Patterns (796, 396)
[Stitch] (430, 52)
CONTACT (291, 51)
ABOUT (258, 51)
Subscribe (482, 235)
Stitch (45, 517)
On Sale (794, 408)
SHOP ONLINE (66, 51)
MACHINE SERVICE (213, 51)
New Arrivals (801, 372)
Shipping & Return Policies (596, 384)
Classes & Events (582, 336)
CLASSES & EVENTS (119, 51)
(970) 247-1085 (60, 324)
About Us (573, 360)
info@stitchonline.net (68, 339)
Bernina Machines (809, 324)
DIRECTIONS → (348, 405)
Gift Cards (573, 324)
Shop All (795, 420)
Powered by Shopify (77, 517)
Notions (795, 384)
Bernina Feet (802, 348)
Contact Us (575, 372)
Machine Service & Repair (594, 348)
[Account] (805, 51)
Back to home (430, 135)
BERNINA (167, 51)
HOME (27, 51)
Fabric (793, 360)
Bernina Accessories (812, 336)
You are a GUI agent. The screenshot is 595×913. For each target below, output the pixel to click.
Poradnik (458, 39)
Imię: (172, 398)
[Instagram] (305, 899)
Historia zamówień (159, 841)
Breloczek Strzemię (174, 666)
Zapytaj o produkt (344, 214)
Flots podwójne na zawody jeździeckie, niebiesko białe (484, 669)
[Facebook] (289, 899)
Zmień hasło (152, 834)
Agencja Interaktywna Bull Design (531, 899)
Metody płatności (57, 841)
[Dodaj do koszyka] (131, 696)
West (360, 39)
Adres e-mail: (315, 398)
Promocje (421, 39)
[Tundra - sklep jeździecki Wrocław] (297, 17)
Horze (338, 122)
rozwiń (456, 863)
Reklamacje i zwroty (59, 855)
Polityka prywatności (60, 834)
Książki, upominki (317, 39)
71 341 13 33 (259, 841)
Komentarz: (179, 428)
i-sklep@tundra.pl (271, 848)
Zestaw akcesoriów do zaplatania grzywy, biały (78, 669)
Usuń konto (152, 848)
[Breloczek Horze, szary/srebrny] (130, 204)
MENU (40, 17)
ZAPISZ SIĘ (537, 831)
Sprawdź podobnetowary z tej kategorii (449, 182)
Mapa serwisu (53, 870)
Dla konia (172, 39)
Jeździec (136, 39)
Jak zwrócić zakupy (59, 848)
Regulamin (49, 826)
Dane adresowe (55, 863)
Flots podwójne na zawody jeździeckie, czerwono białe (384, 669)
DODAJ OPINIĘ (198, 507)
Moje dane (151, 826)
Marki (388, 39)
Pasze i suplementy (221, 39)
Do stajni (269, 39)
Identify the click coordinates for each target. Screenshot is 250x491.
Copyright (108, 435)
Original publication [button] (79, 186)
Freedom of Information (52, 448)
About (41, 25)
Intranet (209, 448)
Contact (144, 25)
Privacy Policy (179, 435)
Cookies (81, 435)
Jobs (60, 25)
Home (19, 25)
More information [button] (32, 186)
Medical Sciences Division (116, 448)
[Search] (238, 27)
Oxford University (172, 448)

..........

__EXERCISE TASK__. Rewrite all of the rows above, putting "Sign Up" in place of "Subscribe" and leaving everything else as it is.

__OUTPUT FOR THIS TASK__.
Patterns (796, 396)
[Stitch] (430, 52)
CONTACT (291, 51)
ABOUT (258, 51)
Sign Up (482, 235)
Stitch (45, 517)
On Sale (794, 408)
SHOP ONLINE (66, 51)
MACHINE SERVICE (213, 51)
New Arrivals (801, 372)
Shipping & Return Policies (596, 384)
Classes & Events (582, 336)
CLASSES & EVENTS (119, 51)
(970) 247-1085 (60, 324)
About Us (573, 360)
info@stitchonline.net (68, 339)
Bernina Machines (809, 324)
DIRECTIONS → (348, 405)
Gift Cards (573, 324)
Shop All (795, 420)
Powered by Shopify (77, 517)
Notions (795, 384)
Bernina Feet (802, 348)
Contact Us (575, 372)
Machine Service & Repair (594, 348)
[Account] (805, 51)
Back to home (430, 135)
BERNINA (167, 51)
HOME (27, 51)
Fabric (793, 360)
Bernina Accessories (812, 336)
You are a GUI agent. The screenshot is 595×913. For each target below, output the pixel to click.
Poradnik (458, 39)
Imię: (172, 398)
[Instagram] (305, 899)
Historia zamówień (159, 841)
Breloczek Strzemię (174, 666)
Zapytaj o produkt (344, 214)
Flots podwójne na zawody jeździeckie, niebiesko białe (484, 669)
[Facebook] (289, 899)
Zmień hasło (152, 834)
Agencja Interaktywna Bull Design (531, 899)
Metody płatności (57, 841)
[Dodaj do koszyka] (131, 696)
West (360, 39)
Adres e-mail: (315, 398)
Promocje (421, 39)
[Tundra - sklep jeździecki Wrocław] (297, 17)
Horze (338, 122)
rozwiń (456, 863)
Reklamacje i zwroty (59, 855)
Polityka prywatności (60, 834)
Książki, upominki (317, 39)
71 341 13 33 (259, 841)
Komentarz: (179, 428)
i-sklep@tundra.pl (271, 848)
Zestaw akcesoriów do zaplatania grzywy, biały (78, 669)
Usuń konto (152, 848)
[Breloczek Horze, szary/srebrny] (130, 204)
MENU (40, 17)
ZAPISZ SIĘ (537, 831)
Sprawdź podobnetowary z tej kategorii (449, 182)
Mapa serwisu (53, 870)
Dla konia (172, 39)
Jeździec (136, 39)
Jak zwrócić zakupy (59, 848)
Regulamin (49, 826)
Dane adresowe (55, 863)
Flots podwójne na zawody jeździeckie, czerwono białe (384, 669)
DODAJ OPINIĘ (198, 507)
Moje dane (151, 826)
Marki (388, 39)
Pasze i suplementy (221, 39)
Do stajni (269, 39)
Identify the click coordinates for each target. Screenshot is 250x491.
Copyright (108, 435)
Original publication [button] (79, 186)
Freedom of Information (52, 448)
About (41, 25)
Intranet (209, 448)
Contact (144, 25)
Privacy Policy (179, 435)
Cookies (81, 435)
Jobs (60, 25)
Home (19, 25)
More information [button] (32, 186)
Medical Sciences Division (116, 448)
[Search] (238, 27)
Oxford University (172, 448)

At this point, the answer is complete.